Requirement: Carry on the piece about learning to program on the ZX Spectrum, picking up right after its final sentence.

Yep - the famous 20 GOTO 10 loop that 99% of us typed into our ZX Spectrums. It was our 'hello world', our first foray into computer programming and we loved it.
Your name could scroll and scroll down the screen, as long as kept pressing 'y'.
Showing this technical feat to parents, friends, family members etc was probably the proudest moment of the week. Maybe even the month.
That was until you read an issue of input magazine or some programming section of a monthly Spectrum magazine. Now, with advanced techniques like variables and increments in loops, you were well on your way to writing your first game.
That was until you realised you needed to know about movement, collision detection, frames of animation....
Many of the 'bedroom programmer' brigade eventually made it commercially from roots like this - and that is what made the ZX Spectrum Games scene such a joy. On many (good) arcade games only one programmer did everything: graphics, logic code, sound effects, music, title screen...

Excerpted records:
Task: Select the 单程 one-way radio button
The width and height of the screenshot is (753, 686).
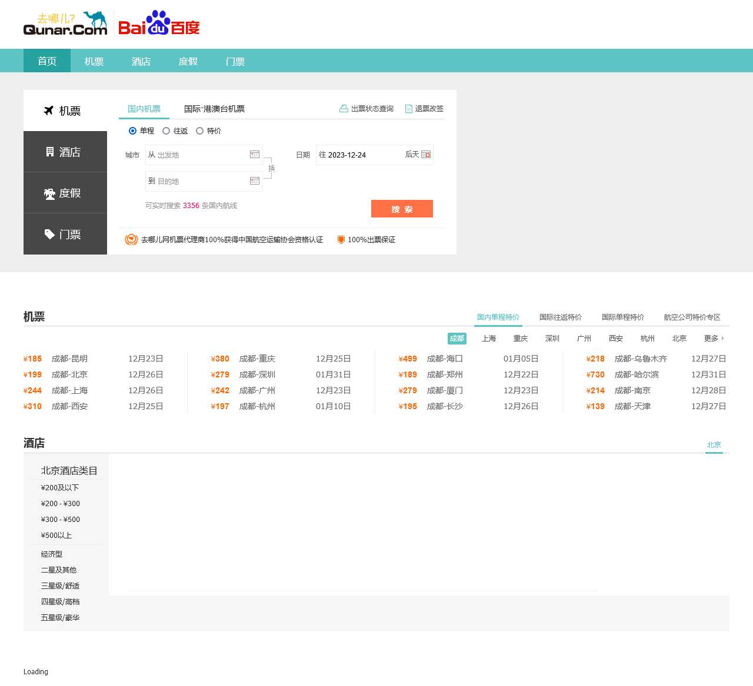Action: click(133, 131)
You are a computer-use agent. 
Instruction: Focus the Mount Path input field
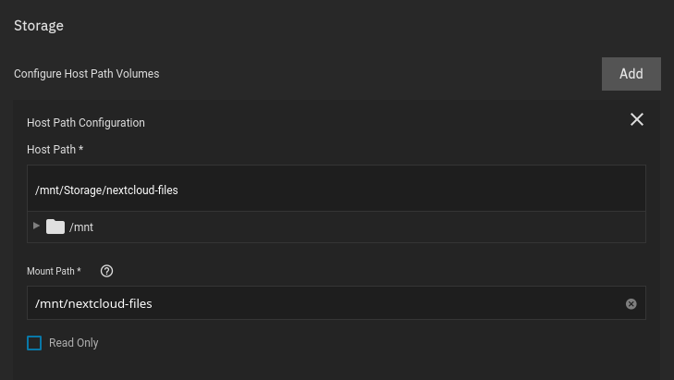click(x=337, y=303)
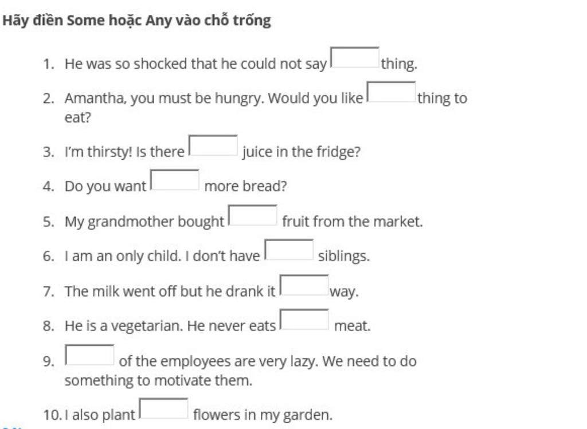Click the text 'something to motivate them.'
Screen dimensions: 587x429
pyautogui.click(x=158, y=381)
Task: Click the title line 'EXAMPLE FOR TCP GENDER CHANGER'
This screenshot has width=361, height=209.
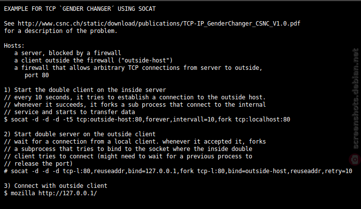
...
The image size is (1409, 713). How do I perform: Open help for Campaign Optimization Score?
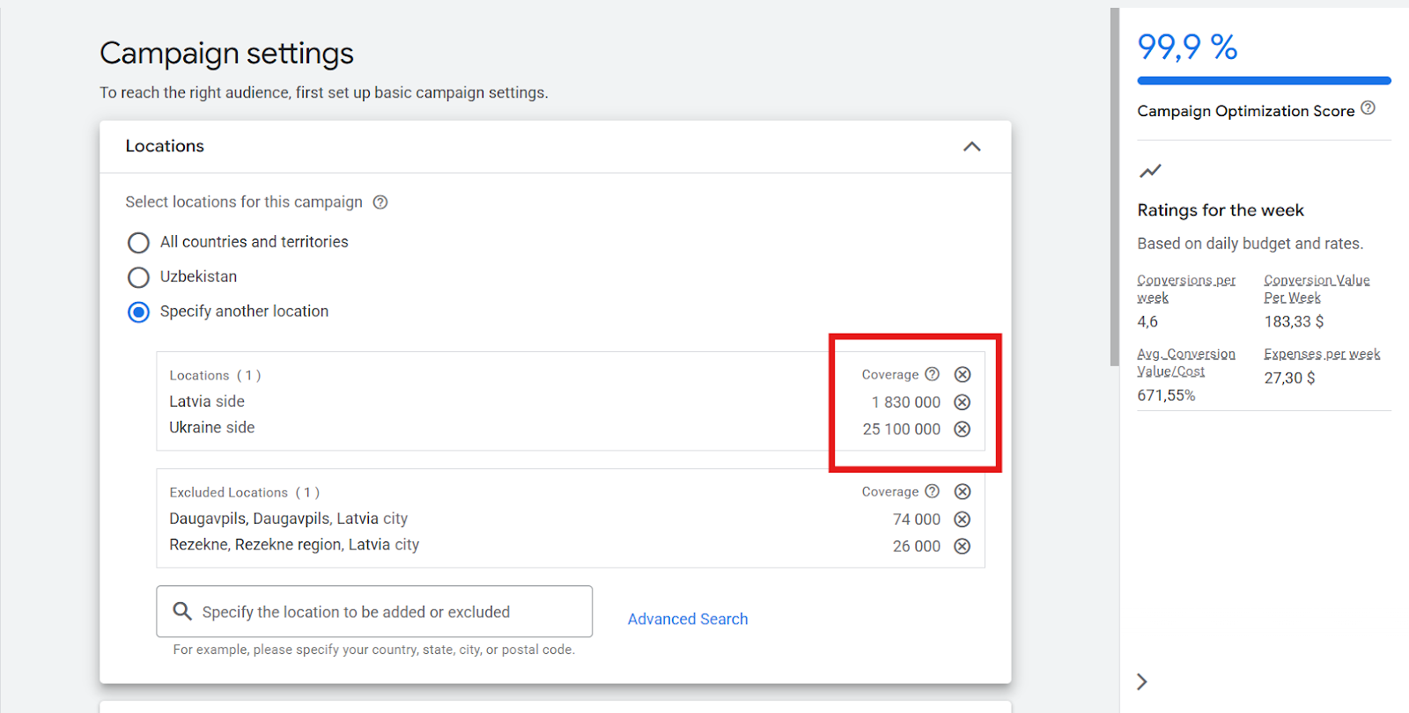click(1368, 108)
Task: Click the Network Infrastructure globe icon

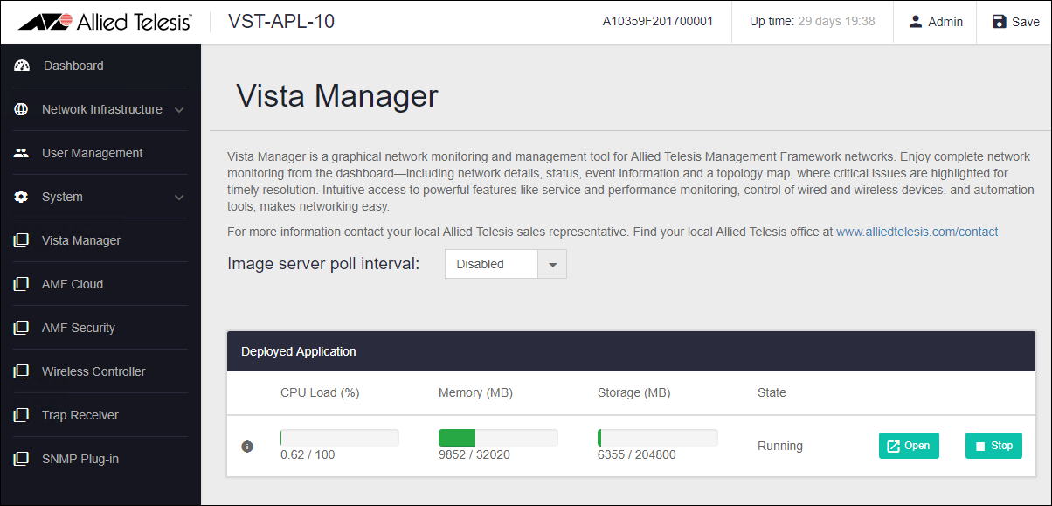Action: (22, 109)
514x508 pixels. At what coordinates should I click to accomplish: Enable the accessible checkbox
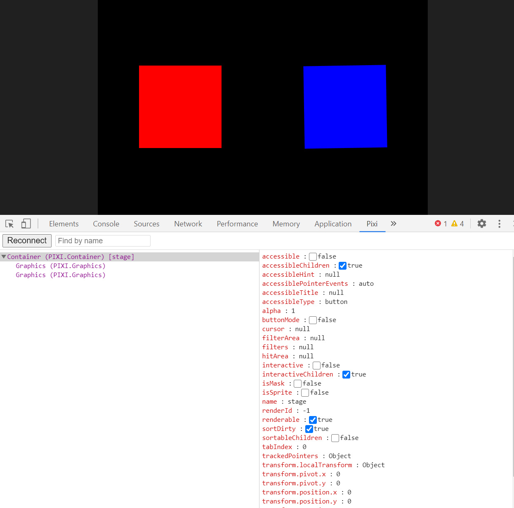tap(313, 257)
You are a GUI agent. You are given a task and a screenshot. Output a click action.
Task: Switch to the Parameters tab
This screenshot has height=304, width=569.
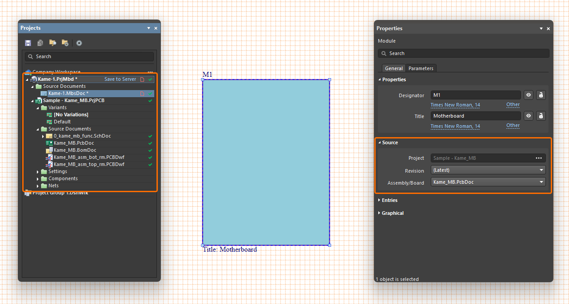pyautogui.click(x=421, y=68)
==
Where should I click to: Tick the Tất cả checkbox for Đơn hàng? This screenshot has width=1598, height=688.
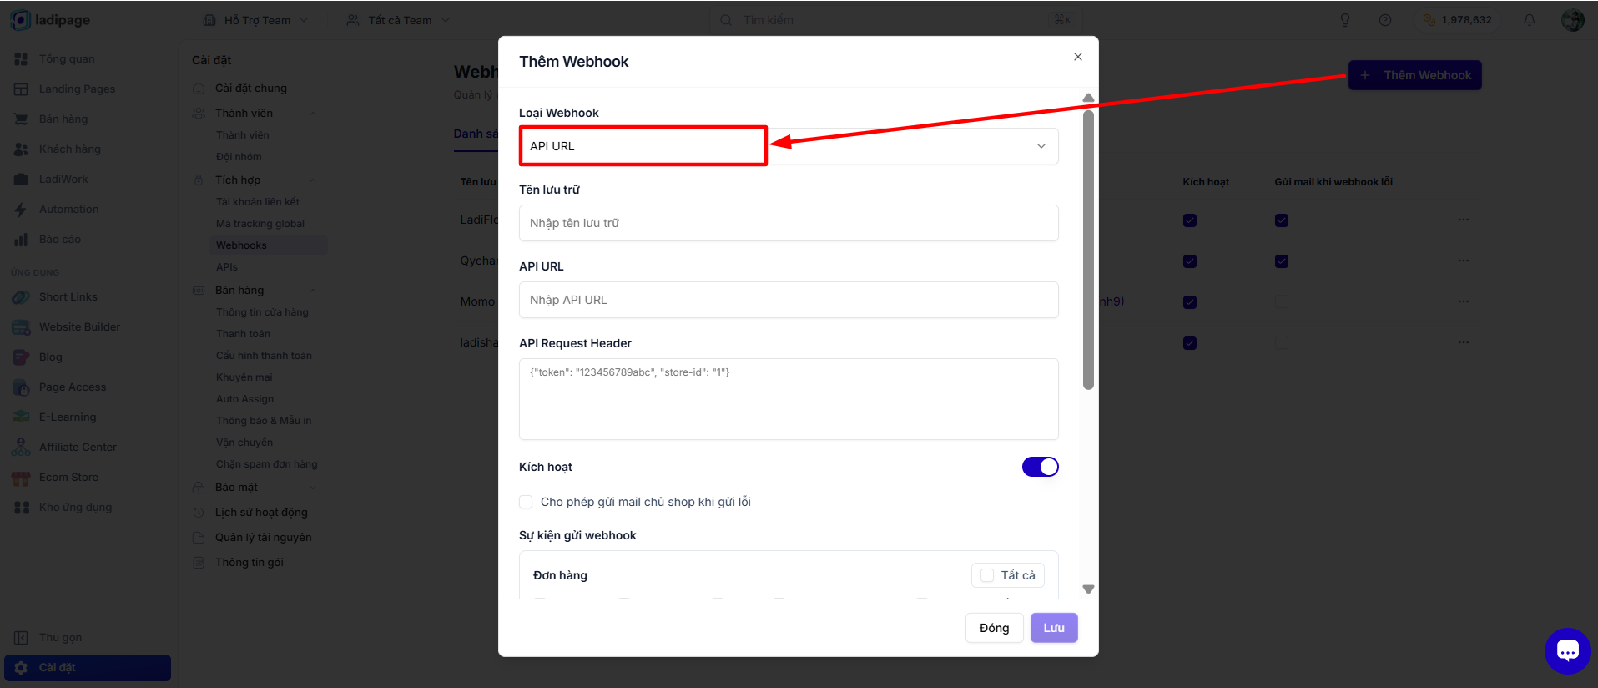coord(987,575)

Task output:
The BASIC installed on the ZX Spectrum wasn't even the best around, but it was usable and relatively easy to learn, and it would sometimes even make you laugh.
"What do ya mean Nonscense in BASIC!" I was known to shout at my tv screen from time to time. Whoever programmed that little bit of the ROM sure had a good sense of humour.
Some of us (not me!) even made the leap to assembly language and developed smooth and fast moving classic games.
Anyway, simple little snippets of BASIC code like this could keep us amused for hours...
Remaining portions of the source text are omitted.